In the past decades, the fast industrialization and population growth has fueled the global energy consumption. Most of the energy relies on fossil energy resources which causes critical issues such as shortage of resources, environment pollution and global warming. An effective way to alleviate this problem is to harvest energy from various renewable environmental friendly energy resources. Over the past few years, piezoelectric nanogenerators are emerging as promising energy harvesting tools for scavenging and converting mechanical energy into electrical energy. Numerous piezoelectric nanostructures have been used to construct the nanogenerators; for example, perovskite piezoelectric materials, which have a high piezoelectric coefficient and are more suitable for piezoelectric nanogenerators.

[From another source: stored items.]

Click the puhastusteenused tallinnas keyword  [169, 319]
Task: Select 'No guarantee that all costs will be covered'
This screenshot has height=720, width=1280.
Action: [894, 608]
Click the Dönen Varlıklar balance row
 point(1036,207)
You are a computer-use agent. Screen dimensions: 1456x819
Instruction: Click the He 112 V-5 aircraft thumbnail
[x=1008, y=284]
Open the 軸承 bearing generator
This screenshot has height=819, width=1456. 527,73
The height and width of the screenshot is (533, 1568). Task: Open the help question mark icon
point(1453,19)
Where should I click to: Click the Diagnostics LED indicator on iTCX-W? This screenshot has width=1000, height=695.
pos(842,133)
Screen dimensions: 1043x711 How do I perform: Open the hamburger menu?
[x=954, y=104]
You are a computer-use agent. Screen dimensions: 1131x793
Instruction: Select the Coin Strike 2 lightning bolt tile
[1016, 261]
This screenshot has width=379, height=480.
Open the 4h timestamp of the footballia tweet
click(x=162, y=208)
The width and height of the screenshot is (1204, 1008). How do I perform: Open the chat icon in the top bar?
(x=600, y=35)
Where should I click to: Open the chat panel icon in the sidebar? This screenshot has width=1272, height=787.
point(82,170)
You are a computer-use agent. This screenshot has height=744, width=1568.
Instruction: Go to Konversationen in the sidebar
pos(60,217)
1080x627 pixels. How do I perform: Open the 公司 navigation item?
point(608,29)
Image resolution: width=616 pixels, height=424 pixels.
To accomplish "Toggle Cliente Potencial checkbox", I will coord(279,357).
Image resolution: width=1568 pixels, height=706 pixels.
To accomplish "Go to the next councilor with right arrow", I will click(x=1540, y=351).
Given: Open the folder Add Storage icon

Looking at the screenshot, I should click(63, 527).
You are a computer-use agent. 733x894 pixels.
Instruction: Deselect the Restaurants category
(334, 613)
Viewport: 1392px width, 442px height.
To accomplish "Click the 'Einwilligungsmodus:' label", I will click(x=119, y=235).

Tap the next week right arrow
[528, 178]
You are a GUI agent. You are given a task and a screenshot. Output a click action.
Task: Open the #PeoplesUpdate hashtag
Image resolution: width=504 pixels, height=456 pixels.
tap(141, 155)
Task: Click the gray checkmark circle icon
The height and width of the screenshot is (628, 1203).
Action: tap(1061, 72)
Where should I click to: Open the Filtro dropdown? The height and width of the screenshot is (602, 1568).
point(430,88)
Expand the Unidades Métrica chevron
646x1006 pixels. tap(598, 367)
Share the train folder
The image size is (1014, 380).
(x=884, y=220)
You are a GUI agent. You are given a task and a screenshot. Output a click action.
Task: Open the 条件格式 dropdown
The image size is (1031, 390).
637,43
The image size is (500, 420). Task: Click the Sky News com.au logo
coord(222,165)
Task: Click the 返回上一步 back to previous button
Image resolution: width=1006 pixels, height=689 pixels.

Recent years, the emergence of organic-inorganic lead halide perovskite materials has drawn the increasing attention for their promising characteristics in the application of highly efficient photovoltaic devices for energy harvesting. So far, most studies of organic-inorganic lead halide perovskites focus on photovoltaic applications, however, the piezoelectric properties of these materials is scantly studied. Organic-inorganic lead halide perovskites materials have a cubic perovskite structure which can lead to ferroelectric polarizations like other types of materials with the same structural characteristics.
Ding and colleagues have fabricated a hybrid piezoelectric nanogenerator based on a composite of piezoelectric formamidinium lead halide perovskite (FAPbBr3) nanoparticles and polydimethylsiloxane (PDMS) polymer. The piezoresponse force spectroscopy (PFS) measurements reveal that the FAPbBr3 nanoparticles contain well-developed ferroelectric properties with high piezoelectric charge coefficient (d33) of 25 pmV-1. The flexible device exhibits high performance with a maximum recordable piezoelectric output voltage of 8.5 V and current density of 3.8 μAcm-2 under periodically vertical compression and release operations. The alternating energy generated from nanogenerators can be used to charge a capacitor and light up a red light-emitting diode (LED) through a bridge rectifier. This result innovates and expands the feasibility of organic-inorganic lead halide perovskite materials for application in a wide variety of high-performance energy harvesting devices.